╭──
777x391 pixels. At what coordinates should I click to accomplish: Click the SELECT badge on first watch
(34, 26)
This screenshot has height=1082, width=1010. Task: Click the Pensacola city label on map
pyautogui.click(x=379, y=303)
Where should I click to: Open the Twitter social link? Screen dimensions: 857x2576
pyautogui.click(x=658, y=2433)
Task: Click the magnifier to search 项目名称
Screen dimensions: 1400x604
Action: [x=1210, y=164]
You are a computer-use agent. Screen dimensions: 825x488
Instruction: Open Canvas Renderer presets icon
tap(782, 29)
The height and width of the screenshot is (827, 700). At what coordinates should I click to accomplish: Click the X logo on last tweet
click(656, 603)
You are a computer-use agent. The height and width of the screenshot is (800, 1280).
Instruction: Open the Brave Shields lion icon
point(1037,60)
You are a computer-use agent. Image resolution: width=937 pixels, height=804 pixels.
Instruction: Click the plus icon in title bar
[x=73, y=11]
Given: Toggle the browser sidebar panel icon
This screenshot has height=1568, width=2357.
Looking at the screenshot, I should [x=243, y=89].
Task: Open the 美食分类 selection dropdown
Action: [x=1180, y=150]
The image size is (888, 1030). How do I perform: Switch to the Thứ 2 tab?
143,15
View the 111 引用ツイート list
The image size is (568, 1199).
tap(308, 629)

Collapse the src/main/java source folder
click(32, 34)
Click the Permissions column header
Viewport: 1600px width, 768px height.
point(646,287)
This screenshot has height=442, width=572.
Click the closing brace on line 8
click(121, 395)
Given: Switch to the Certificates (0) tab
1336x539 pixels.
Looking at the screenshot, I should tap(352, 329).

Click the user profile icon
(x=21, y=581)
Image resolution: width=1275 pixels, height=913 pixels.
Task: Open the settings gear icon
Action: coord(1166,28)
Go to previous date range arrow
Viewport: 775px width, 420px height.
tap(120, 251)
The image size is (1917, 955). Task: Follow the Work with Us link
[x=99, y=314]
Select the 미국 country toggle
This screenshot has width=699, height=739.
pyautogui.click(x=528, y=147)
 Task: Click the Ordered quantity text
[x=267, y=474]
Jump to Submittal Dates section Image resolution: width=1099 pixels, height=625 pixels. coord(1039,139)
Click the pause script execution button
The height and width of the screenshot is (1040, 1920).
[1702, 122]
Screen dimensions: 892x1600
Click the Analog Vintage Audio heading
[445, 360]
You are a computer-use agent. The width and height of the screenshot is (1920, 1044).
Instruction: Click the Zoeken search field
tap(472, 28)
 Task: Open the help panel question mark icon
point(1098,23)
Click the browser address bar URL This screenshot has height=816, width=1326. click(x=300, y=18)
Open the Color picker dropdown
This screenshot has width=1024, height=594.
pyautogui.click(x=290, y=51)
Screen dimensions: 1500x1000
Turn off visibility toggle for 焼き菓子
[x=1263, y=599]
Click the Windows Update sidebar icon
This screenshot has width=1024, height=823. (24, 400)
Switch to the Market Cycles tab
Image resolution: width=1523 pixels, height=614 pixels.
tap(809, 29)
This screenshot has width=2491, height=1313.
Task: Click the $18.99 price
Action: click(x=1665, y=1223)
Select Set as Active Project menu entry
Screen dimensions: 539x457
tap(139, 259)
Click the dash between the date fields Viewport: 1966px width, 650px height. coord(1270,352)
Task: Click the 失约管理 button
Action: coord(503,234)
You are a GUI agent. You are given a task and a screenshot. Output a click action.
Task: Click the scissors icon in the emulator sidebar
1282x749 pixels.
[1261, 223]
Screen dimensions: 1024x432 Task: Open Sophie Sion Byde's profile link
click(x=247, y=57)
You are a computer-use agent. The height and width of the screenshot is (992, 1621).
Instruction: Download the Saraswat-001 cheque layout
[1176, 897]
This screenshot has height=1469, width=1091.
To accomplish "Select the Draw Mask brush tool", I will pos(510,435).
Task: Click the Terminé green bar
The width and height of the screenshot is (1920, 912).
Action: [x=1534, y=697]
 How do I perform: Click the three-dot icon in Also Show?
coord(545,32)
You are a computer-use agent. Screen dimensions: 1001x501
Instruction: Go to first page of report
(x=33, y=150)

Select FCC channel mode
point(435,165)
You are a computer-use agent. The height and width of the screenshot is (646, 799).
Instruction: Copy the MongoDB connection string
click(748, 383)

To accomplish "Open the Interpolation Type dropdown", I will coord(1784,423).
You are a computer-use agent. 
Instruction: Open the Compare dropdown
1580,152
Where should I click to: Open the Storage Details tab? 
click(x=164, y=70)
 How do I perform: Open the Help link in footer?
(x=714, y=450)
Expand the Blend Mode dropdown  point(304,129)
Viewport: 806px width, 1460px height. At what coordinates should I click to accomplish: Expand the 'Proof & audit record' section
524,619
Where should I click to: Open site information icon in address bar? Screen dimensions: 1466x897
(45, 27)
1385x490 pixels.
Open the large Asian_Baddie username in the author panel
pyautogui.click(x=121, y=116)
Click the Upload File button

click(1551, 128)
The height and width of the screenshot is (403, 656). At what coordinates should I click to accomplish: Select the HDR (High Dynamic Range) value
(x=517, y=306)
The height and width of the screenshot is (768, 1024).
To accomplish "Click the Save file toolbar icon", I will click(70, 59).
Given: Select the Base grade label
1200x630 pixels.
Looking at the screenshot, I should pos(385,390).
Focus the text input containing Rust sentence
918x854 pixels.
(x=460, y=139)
╰──
Task prompt: Return all of the data above verbatim.

Task answer:
777x391 pixels. At what coordinates should I click to accomplish: Click the SELECT badge on first watch
(34, 26)
This screenshot has height=1082, width=1010. Task: Click the Pensacola city label on map
pyautogui.click(x=379, y=303)
Where should I click to: Open the Twitter social link? Screen dimensions: 857x2576
pyautogui.click(x=658, y=2433)
Task: Click the magnifier to search 项目名称
Screen dimensions: 1400x604
Action: [x=1210, y=164]
You are a computer-use agent. Screen dimensions: 825x488
Instruction: Open Canvas Renderer presets icon
tap(782, 29)
The height and width of the screenshot is (827, 700). At what coordinates should I click to accomplish: Click the X logo on last tweet
click(656, 603)
You are a computer-use agent. The height and width of the screenshot is (800, 1280).
Instruction: Open the Brave Shields lion icon
point(1037,60)
You are a computer-use agent. Image resolution: width=937 pixels, height=804 pixels.
Instruction: Click the plus icon in title bar
[x=73, y=11]
Given: Toggle the browser sidebar panel icon
This screenshot has height=1568, width=2357.
Looking at the screenshot, I should [x=243, y=89].
Task: Open the 美食分类 selection dropdown
Action: [x=1180, y=150]
The image size is (888, 1030). How do I perform: Switch to the Thứ 2 tab?
143,15
View the 111 引用ツイート list
The image size is (568, 1199).
tap(308, 629)

Collapse the src/main/java source folder
click(32, 34)
Click the Permissions column header
Viewport: 1600px width, 768px height.
point(646,287)
This screenshot has height=442, width=572.
Click the closing brace on line 8
click(121, 395)
Given: Switch to the Certificates (0) tab
1336x539 pixels.
Looking at the screenshot, I should tap(352, 329).

Click the user profile icon
(x=21, y=581)
Image resolution: width=1275 pixels, height=913 pixels.
Task: Open the settings gear icon
Action: coord(1166,28)
Go to previous date range arrow
Viewport: 775px width, 420px height.
tap(120, 251)
The image size is (1917, 955). Task: Follow the Work with Us link
[x=99, y=314]
Select the 미국 country toggle
This screenshot has width=699, height=739.
pyautogui.click(x=528, y=147)
 Task: Click the Ordered quantity text
[x=267, y=474]
Jump to Submittal Dates section Image resolution: width=1099 pixels, height=625 pixels. coord(1039,139)
Click the pause script execution button
The height and width of the screenshot is (1040, 1920).
[1702, 122]
Screen dimensions: 892x1600
Click the Analog Vintage Audio heading
[445, 360]
You are a computer-use agent. The width and height of the screenshot is (1920, 1044).
Instruction: Click the Zoeken search field
tap(472, 28)
 Task: Open the help panel question mark icon
point(1098,23)
Click the browser address bar URL This screenshot has height=816, width=1326. click(x=300, y=18)
Open the Color picker dropdown
This screenshot has width=1024, height=594.
pyautogui.click(x=290, y=51)
Screen dimensions: 1500x1000
Turn off visibility toggle for 焼き菓子
[x=1263, y=599]
Click the Windows Update sidebar icon
This screenshot has width=1024, height=823. (24, 400)
Switch to the Market Cycles tab
Image resolution: width=1523 pixels, height=614 pixels.
tap(809, 29)
This screenshot has width=2491, height=1313.
Task: Click the $18.99 price
Action: click(x=1665, y=1223)
Select Set as Active Project menu entry
Screen dimensions: 539x457
tap(139, 259)
Click the dash between the date fields Viewport: 1966px width, 650px height. coord(1270,352)
Task: Click the 失约管理 button
Action: coord(503,234)
You are a GUI agent. You are given a task and a screenshot. Output a click action.
Task: Click the scissors icon in the emulator sidebar
1282x749 pixels.
[1261, 223]
Screen dimensions: 1024x432 Task: Open Sophie Sion Byde's profile link
click(x=247, y=57)
You are a computer-use agent. The height and width of the screenshot is (992, 1621).
Instruction: Download the Saraswat-001 cheque layout
[1176, 897]
This screenshot has height=1469, width=1091.
To accomplish "Select the Draw Mask brush tool", I will pos(510,435).
Task: Click the Terminé green bar
The width and height of the screenshot is (1920, 912).
Action: [x=1534, y=697]
 How do I perform: Click the three-dot icon in Also Show?
coord(545,32)
You are a computer-use agent. Screen dimensions: 1001x501
Instruction: Go to first page of report
(x=33, y=150)

Select FCC channel mode
point(435,165)
You are a computer-use agent. The height and width of the screenshot is (646, 799).
Instruction: Copy the MongoDB connection string
click(748, 383)

To accomplish "Open the Interpolation Type dropdown", I will coord(1784,423).
You are a computer-use agent. 
Instruction: Open the Compare dropdown
1580,152
Where should I click to: Open the Storage Details tab? 
click(x=164, y=70)
 How do I perform: Open the Help link in footer?
(x=714, y=450)
Expand the Blend Mode dropdown  point(304,129)
Viewport: 806px width, 1460px height. At what coordinates should I click to accomplish: Expand the 'Proof & audit record' section
524,619
Where should I click to: Open site information icon in address bar? Screen dimensions: 1466x897
(45, 27)
1385x490 pixels.
Open the large Asian_Baddie username in the author panel
pyautogui.click(x=121, y=116)
Click the Upload File button

click(1551, 128)
The height and width of the screenshot is (403, 656). At what coordinates should I click to accomplish: Select the HDR (High Dynamic Range) value
(x=517, y=306)
The height and width of the screenshot is (768, 1024).
To accomplish "Click the Save file toolbar icon", I will click(70, 59).
Given: Select the Base grade label
1200x630 pixels.
Looking at the screenshot, I should pos(385,390).
Focus the text input containing Rust sentence
918x854 pixels.
(x=460, y=139)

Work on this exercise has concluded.